> _To do_:
a) Answer these from the personal blog post, one line each:
(i) Where in Bangkok is some of the heaviest fighting said to be?
(ii) How long was the trip to Asia?
(iii) What does the blog post say not to do during an MRI, and why?
b) Pick up the personal blog post right after its last sentence and keep writing in the same voice.

> _Source passage_:
════════

Real Life has been really real. First off, my beloved Miss Peg and her lovely Husband and Son are living in a war zone. Bangkok is in flames and some of the heaviest fighting is in Lumpini Park. It makes me sick to think that Thailand will devolve into civil war and I’m anxious for my friends. They’ve been evacuated to a safer (at least for today) place in Bangkok.
The next person I hear saying “The government sucks” I’m going to gleefully murder loudly in public. The good folks of the Foreign Service work hard every day, frequently under life threatening situations. I’ve lived in DC all my life and I know a metric ton of Federal workers, all highly educated, dedicated to their jobs and a credit to their country.
Suck it, Teabaggers. OK – that might be some misplaced anxiety, but you know what I mean.
In other news, I’ve had an interesting medical journey.
Right before leaving for Asia in January, I had lunch with a CNN girlfriend. “Why are you limping?” she asked me. I thought she was nuts.
That night at dinner I repeated the conversation to Mr. Wonderful. “Oh yeah,” he said, “I’ve noticed that for some time now.”
Color me floored because 1) I hadn’t noticed myself limping and 2) what kind of dumbass wouldn’t mention that to his wife? The man has cranium–rectum disease.
So off I limped to Asia for 5 weeks. It didn’t slow me down, but I was really aware that I was limping all the time.
Upon returning, my Kaiser GP sent me to a neurologist. I managed to flunk enough motor skill medical tests to remind me of 5th grade new math long division, my personal Waterloo.
“Could be a brain tumor or a stroke,” Dr. Dire told me. Super!
Off I went for enough MRI’s with contrast to keep me busy for a week. ALSO – Helpful Hint - Don’t clasp your hands over your chest during an MRI; it completes the electrical circuit. In addition to the stress and noise, I also helpfully provided myself with a low-grade electrical shock through entire testing process.

════════

> _Exercise data_:
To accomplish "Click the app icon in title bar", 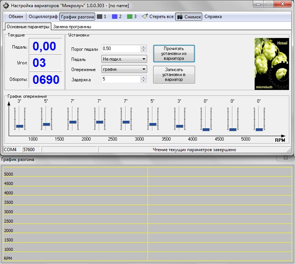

════════

> _Expected responses_:
a)
(i) Lumpini Park.
(ii) Five weeks.
(iii) Don't clasp your hands over your chest, because it completes the electrical circuit.

b)
Once I had enough exposure to radiation to glow in the dark, it was determined that I do have a brain (I wonder, sometimes) with no tumors or stroke. The neurologist declared me cured and got miffed when I asked for physical therapy BUT HELLO – still limping.
The physical therapist figured out the problem in 9 seconds – which proves you don’t send a man to do a woman’s job, which is noticing things and thinking.
My right femur is 1 and ¼ inches – three centimeters – shorter than my left. Apparently I have been this way all my life, but now that I’m older, the ‘compensating behavior’ doesn’t work as well and my leg shortage manifests by limping. I have Creeping Decrepitude at age 55. Who knew?
Now I have a special lift to wear in all my shoes, which had the bonus effect of curing my life long lower backache. I have boring exercises with a kinky thick rubber band to build up the right thigh muscle, which is a little weak due to limping. No arthritis, YAY!
So I shove a lift in my shoe, keep going to the gym and do more leg weight stuff than ever. I’ll be sure to stand on my left leg when talking about my height, because I’m 5’9” left side only. I’m a whole other Weight Watchers category when I’m 5’7¾” standing on my right leg.
Thus endth the Real Life update.
However, Mr. Wonderful still suffers from cranium-rectum. Whoo Boy – am I going to bitch about him in an upcoming post.